Metro India News | Hyderabad

A major cybersecurity alert has been issued over older TP-Link routers, which are being actively targeted by hackers exploiting a high-severity vulnerability. Security researchers warn that attackers are using this flaw to spread Mirai-based malware and convert vulnerable devices into botnet “zombies” capable of launching large-scale cyberattacks.

The concern is heightened as many affected routers are end-of-life (EoL) models that no longer receive security updates, leaving users without official patches. Researchers from Unit 42 at Palo Alto Networks have identified the vulnerability as CVE-2023-33538, a command injection flaw that can be triggered through specially crafted HTTP requests to a router’s web interface. This allows unauthenticated attackers to execute commands and take full control of the device.
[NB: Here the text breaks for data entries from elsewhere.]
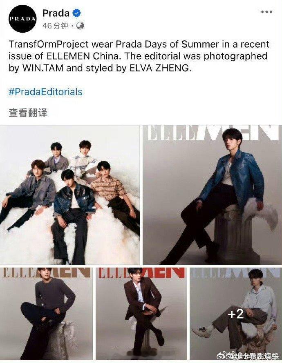The image size is (282, 363).
Task: Open the blue denim jacket cover photo
Action: tap(212, 195)
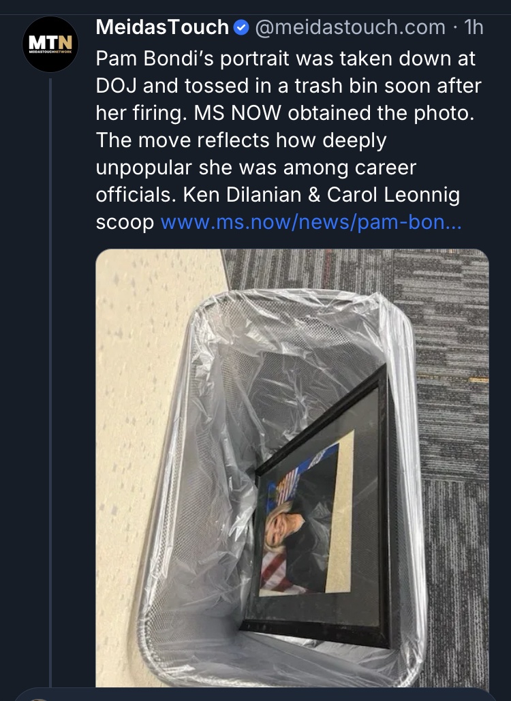The width and height of the screenshot is (511, 701).
Task: Click the "The move reflects how deeply" line
Action: [241, 140]
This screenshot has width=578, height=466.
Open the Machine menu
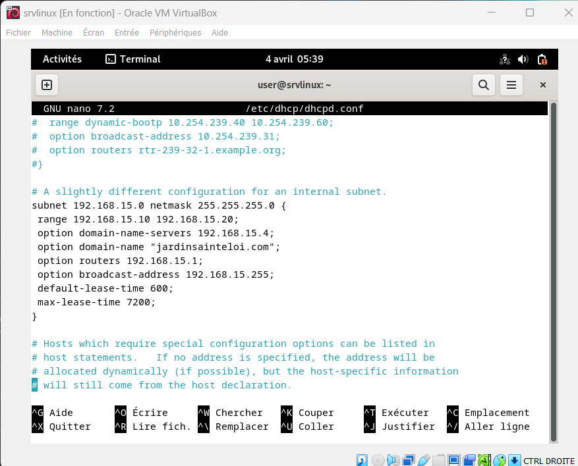(x=57, y=32)
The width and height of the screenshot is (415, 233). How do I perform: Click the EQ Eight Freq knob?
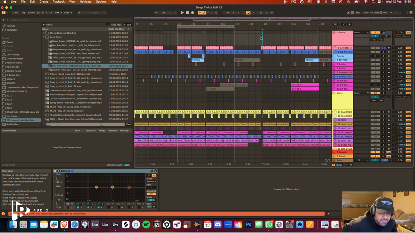click(x=59, y=178)
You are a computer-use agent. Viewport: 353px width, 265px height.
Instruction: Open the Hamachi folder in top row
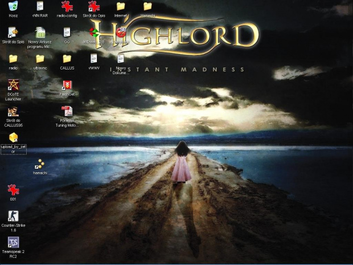click(147, 7)
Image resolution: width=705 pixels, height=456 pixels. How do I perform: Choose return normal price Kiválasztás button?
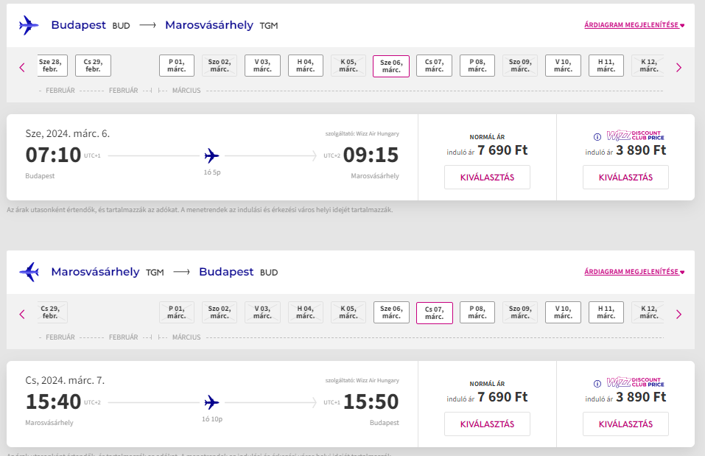click(487, 424)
Once compromised, routers can be recruited into botnets used for distributed denial-of-service (DDoS) attacks, flooding servers with traffic and disrupting services. Reports indicate that large-scale automated exploitation attempts have been underway since early 2026, with the vulnerability now flagged as actively exploited.
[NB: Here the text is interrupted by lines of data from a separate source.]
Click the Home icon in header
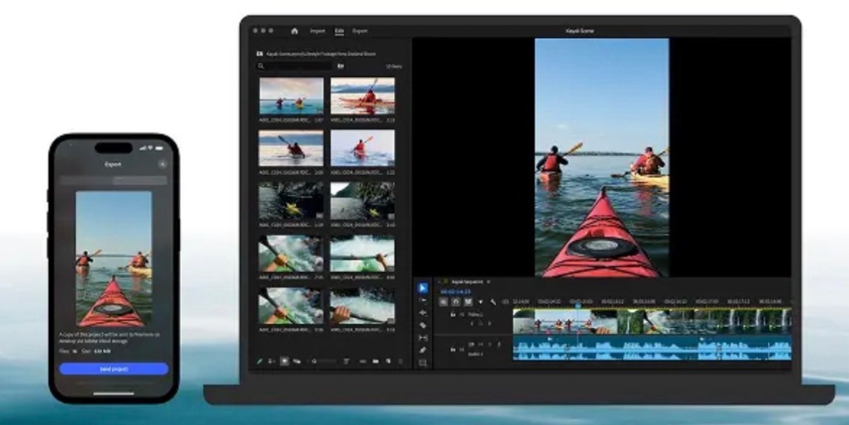 (294, 31)
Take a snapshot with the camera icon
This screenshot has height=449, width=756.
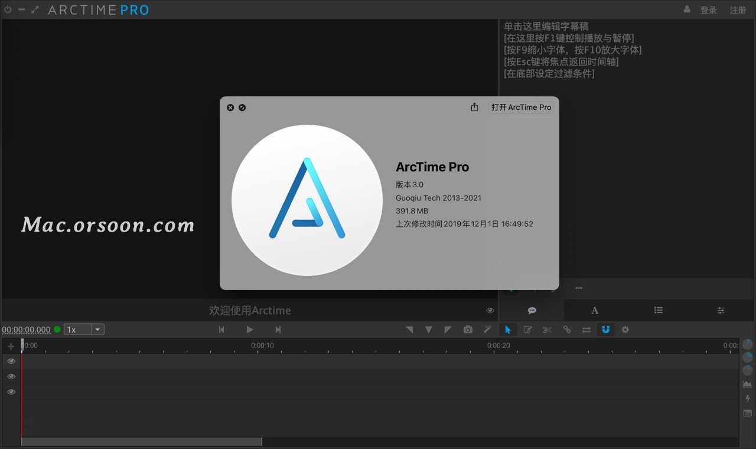click(468, 329)
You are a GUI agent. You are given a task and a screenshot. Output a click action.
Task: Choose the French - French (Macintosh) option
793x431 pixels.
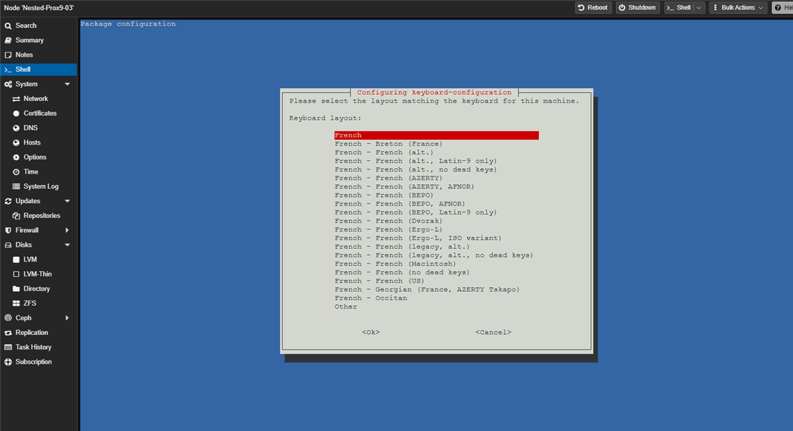coord(395,264)
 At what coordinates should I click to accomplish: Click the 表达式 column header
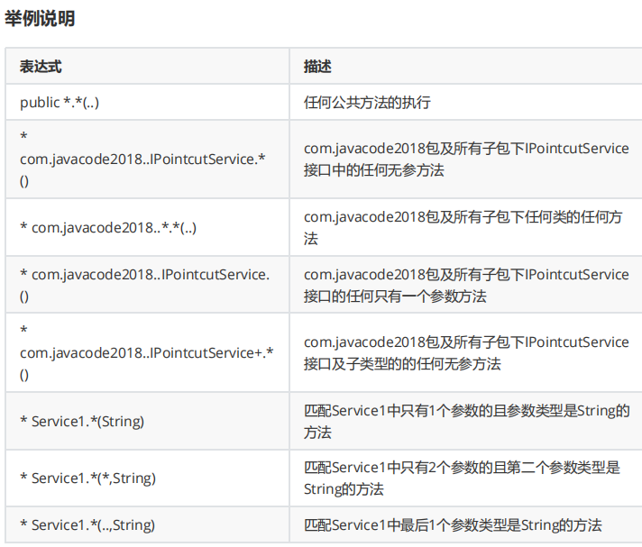coord(41,68)
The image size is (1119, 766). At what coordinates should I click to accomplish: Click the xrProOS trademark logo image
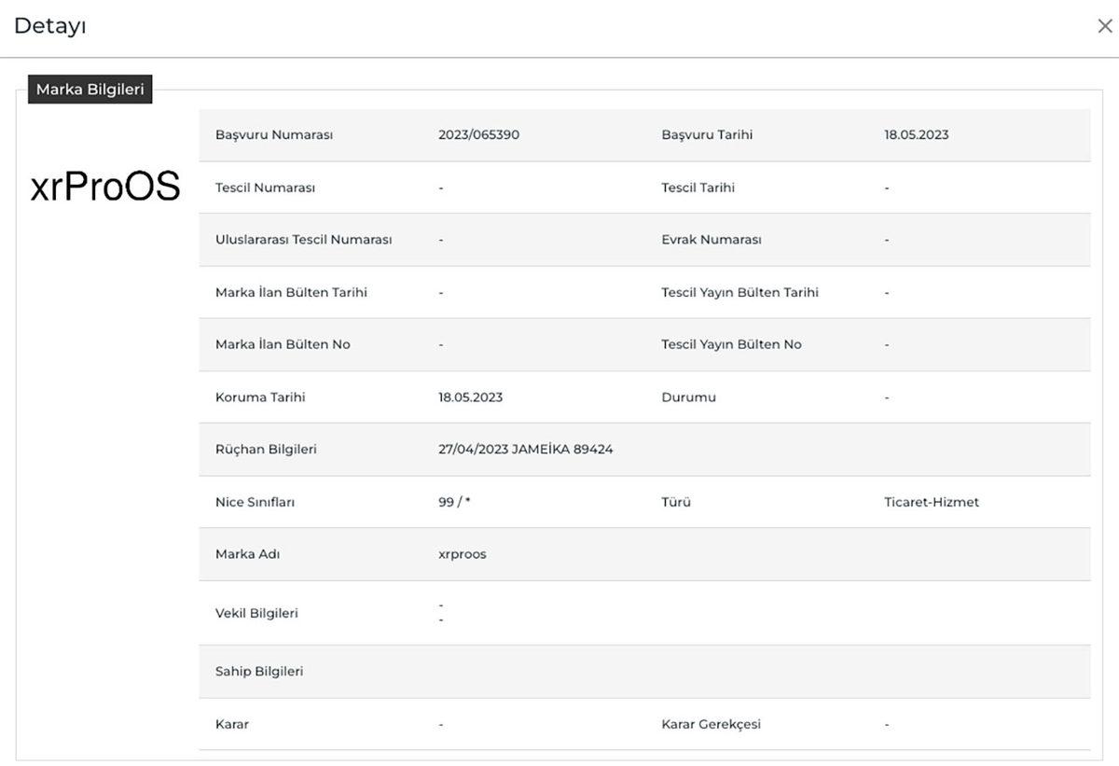coord(104,188)
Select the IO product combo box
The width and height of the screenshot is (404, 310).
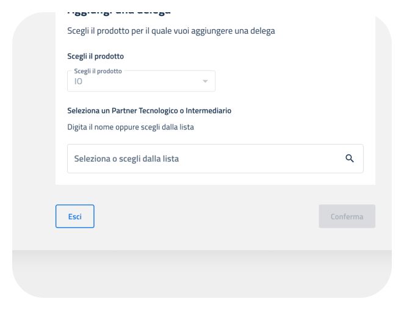[x=141, y=80]
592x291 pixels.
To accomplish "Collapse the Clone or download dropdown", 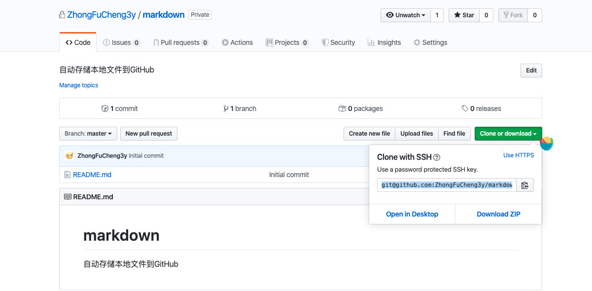I will click(508, 134).
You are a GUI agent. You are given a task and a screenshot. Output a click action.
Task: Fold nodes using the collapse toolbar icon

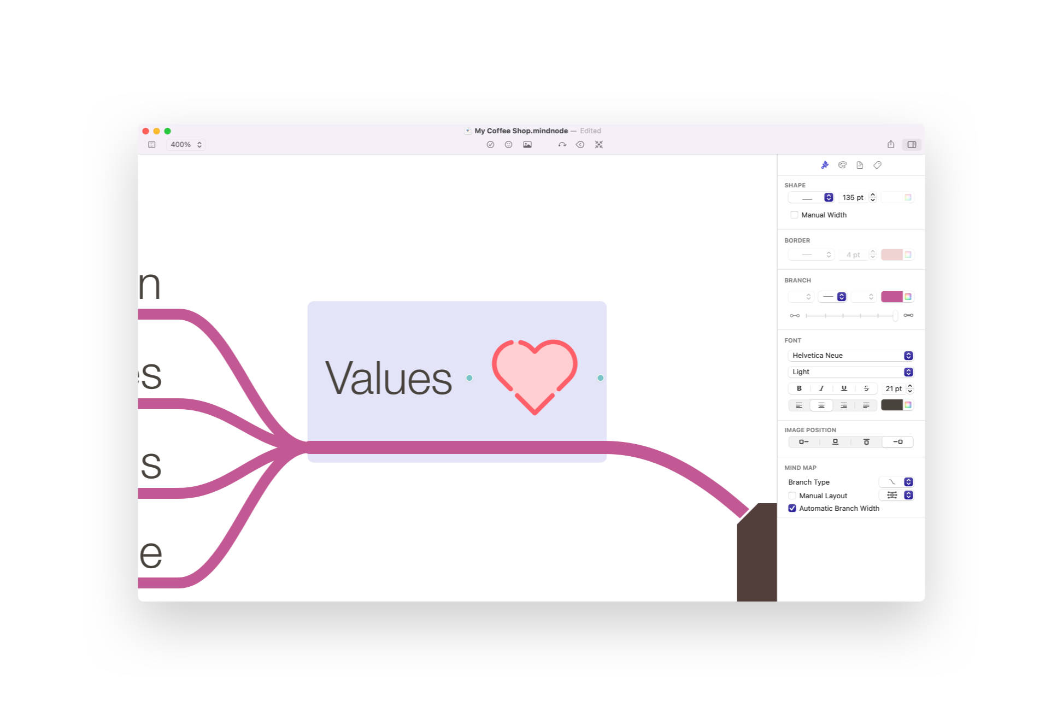tap(599, 144)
Cybersecurity experts highlight that outdated devices are particularly at risk, as vendors discontinue updates, making them easy targets. Weak passwords and default credentials further increase exposure, enabling attackers to infiltrate networks and manipulate traffic. Compromised routers can also be used for credential harvesting and traffic redirection, where users are unknowingly diverted to fake websites that mimic legitimate platforms. This allows hackers to steal sensitive information such as login credentials.

Experts stress that there is no such thing as a “hack-proof” system and urge users to replace outdated routers, update firmware regularly, and use strong, unique passwords to reduce risk.